Creation of sequence-regulating polyhydroxyalkanoate (PHA) synthases with improved thermostability using a full consensus design for the biosynthesis of 2-hydroxyalkanoate-based PHA block copolymers

• Published in: Polymer degradation and stability Vol. 236; p. 111295
• Main Authors: Furukawa, Shoko, Nakagawa, Naoya, Hachisuka, Shin-ichi, Nakano, Shogo, Tomita, Hiroya, Kikukawa, Hiroshi, Matsumoto, Ken'ichiro
• Format: Journal Article
• Language: English
• Published: Elsevier Ltd 01.06.2025
• Subjects: Aeromonas punctata; algorithms; amino acids; biosynthesis; Block copolymer; composite polymers; Cupriavidus necator; degradation; enzymes; Escherichia coli; In silico protein design; In vitro evolution; polyhydroxyalkanoates; thermal stability; Thermostable enzyme; In silico protein design; Thermostable enzyme; Block copolymer; In vitro evolution
• ISSN: 0141-3910
• DOI: 10.1016/j.polymdegradstab.2025.111295

•Full consensus design algorithm created new block copolymer-producing PHA synthases.•The designed enzymes exhibited broad substrate scope and high thermostability.•P(3HB-co-29 mol% glycolate) was synthesized using the designed enzyme at 35 °C. Engineered polyhydroxyalkanoate (PHA) synthase PhaCAR is a chimeric enzyme composed of PhaCs from Aeromonas caviae and Ralstonia eutropha (formally Cupriavidus necator).
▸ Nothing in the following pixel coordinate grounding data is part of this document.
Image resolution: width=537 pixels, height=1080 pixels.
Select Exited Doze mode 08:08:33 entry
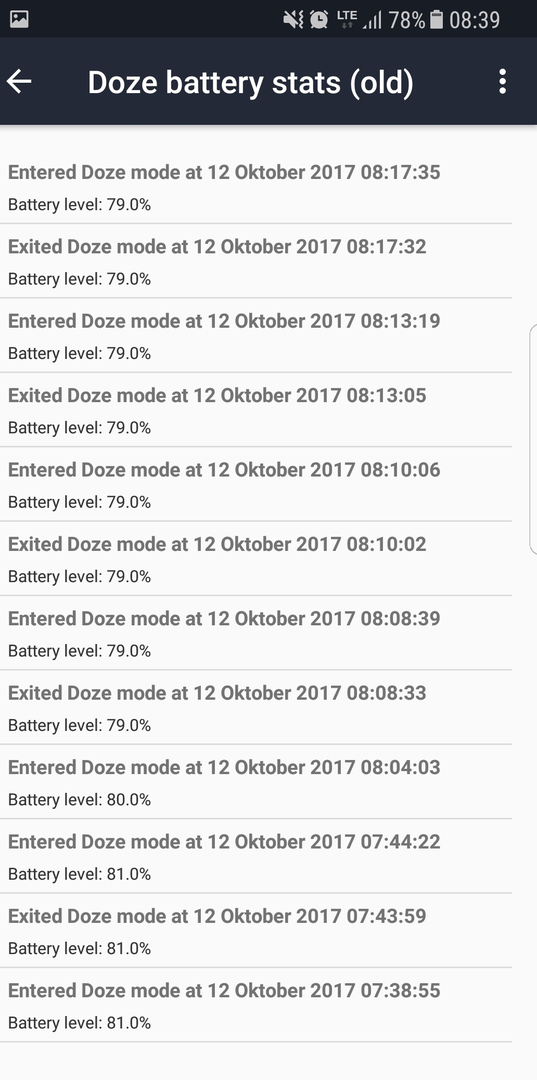[x=255, y=707]
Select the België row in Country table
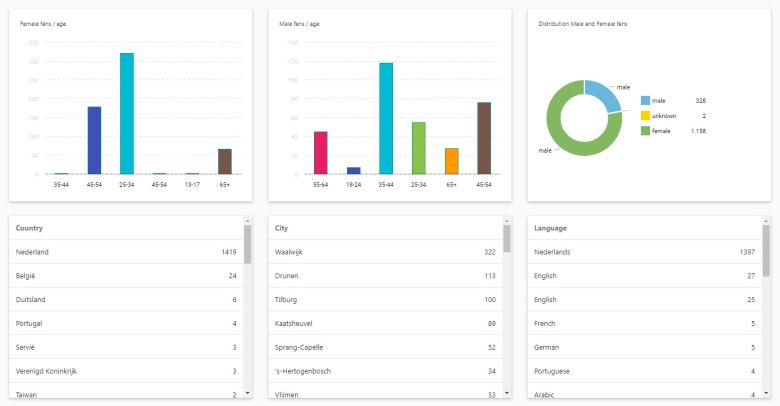 click(x=126, y=276)
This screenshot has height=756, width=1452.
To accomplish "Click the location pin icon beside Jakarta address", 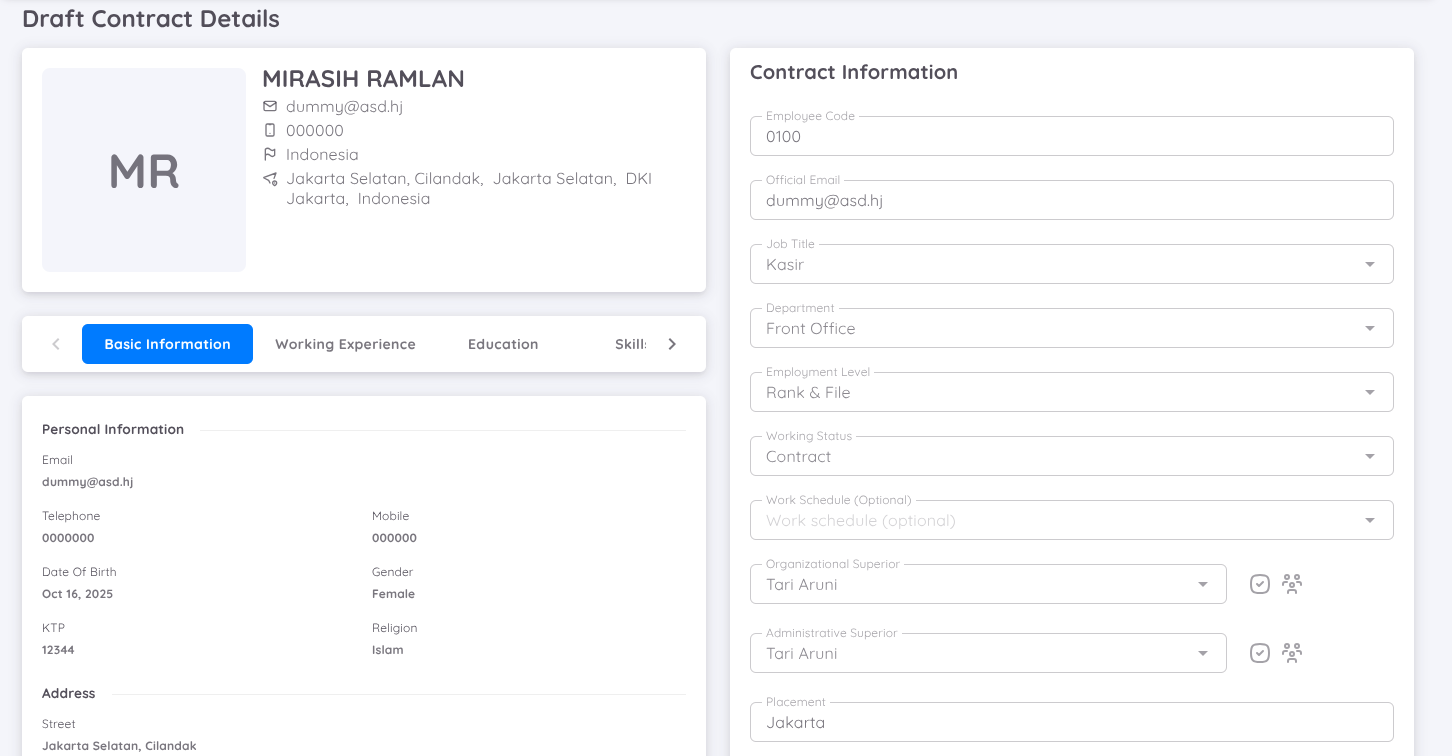I will coord(270,179).
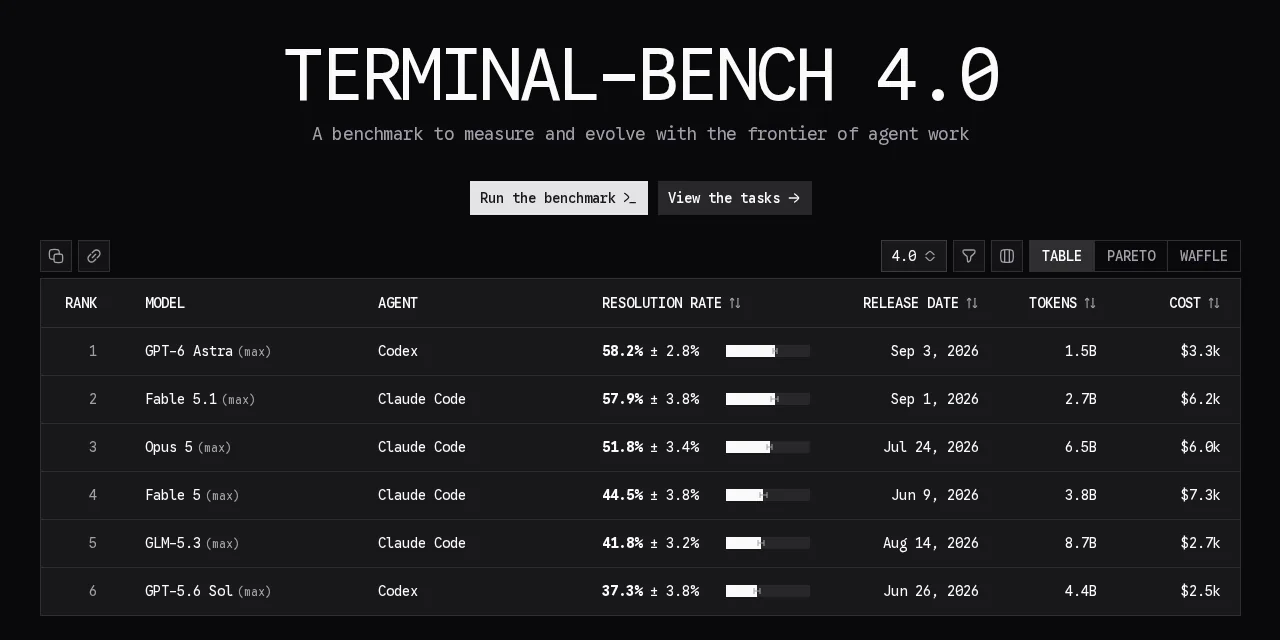Viewport: 1280px width, 640px height.
Task: Open the columns layout icon
Action: 1007,256
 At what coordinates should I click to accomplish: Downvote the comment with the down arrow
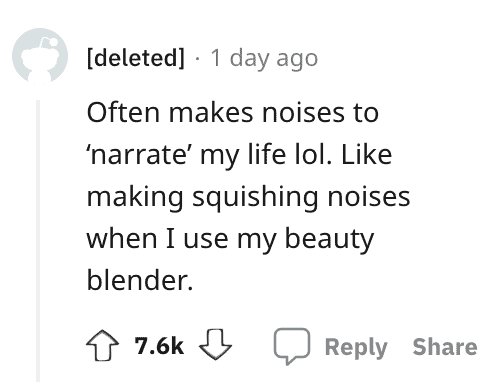215,344
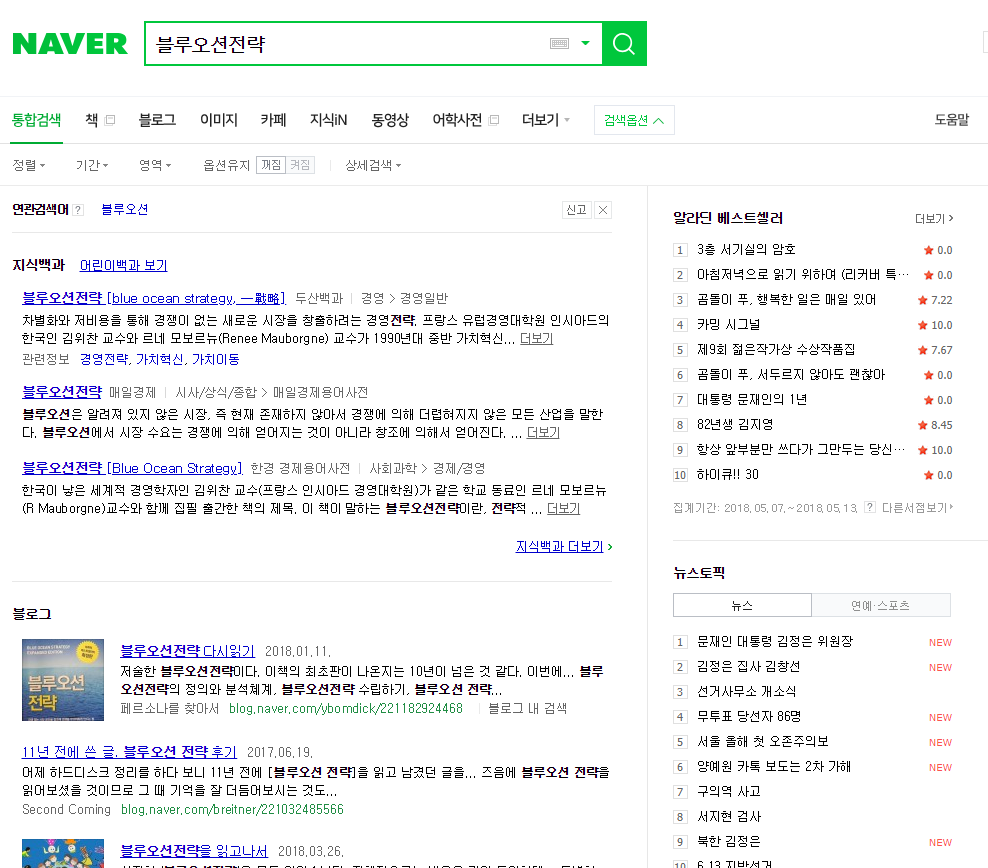This screenshot has width=988, height=868.
Task: Click the 블루오션 related search keyword
Action: [x=123, y=209]
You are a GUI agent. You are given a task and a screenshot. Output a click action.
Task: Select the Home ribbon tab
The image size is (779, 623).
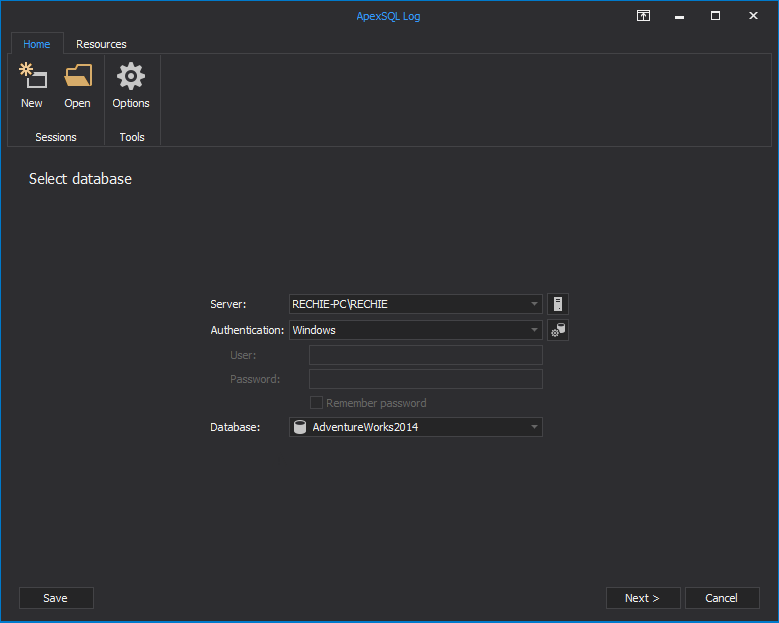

The enzyme has a broad substrate scope and unique sequence-regulating capacity: spontaneous synthesis of various block copolymers. This study aimed to acquire new sequence-regulating PHA synthases with a broader substrate scope and improved thermal stability. To meet this goal, artificial PHA synthases were designed using the full consensus design (FCD) algorithm. Based on amino acid sequences of PHA synthases with homology to PhaC from R. eutropha in the database, four artificial PHA synthases, FcPhaC1, FcPhaC2, FcPhaC4, and FcPhaC5, were created and expressed in Escherichia coli together with the monomer-supplying enzyme. Cells were cultivated with the supplementation of monomer precursors in the medium. As a result, these four FcPhaCs synthesized poly(3-hydroxybutyrate) [P(3HB)], although polymer production was slightly lower than that obtained using PhaCAR, indicating that the algorithm successfully designed functional enzymes. FcPhaC1, FcPhaC4, and FcPhaC5 remained active after isothermal treatment at 60 °C for 30 min, whereas PhaCAR and FcPhaC2 were inactivated. Therefore, the artificial PhaCs possessed improved thermal stability compared to PhaCAR. The four FcPhaCs synthesized poly(glycolate-co-3HB) [P(GL-co-3HB)] with a block sequence as well as PhaCAR. FcPhaC4 exhibited the highest GL fraction in P(GL-co-3HB) among the PhaCs tested. FcPhaC4 synthesized P(3HB)-b-P(2-hydroxybutyrate) and P(3HB)-b-polylactate, indicating its broad substrate scope. These results demonstrated the effectiveness of the FCD approach for creating sequence-regulating PHA synthases applicable to a wide range of polymer syntheses.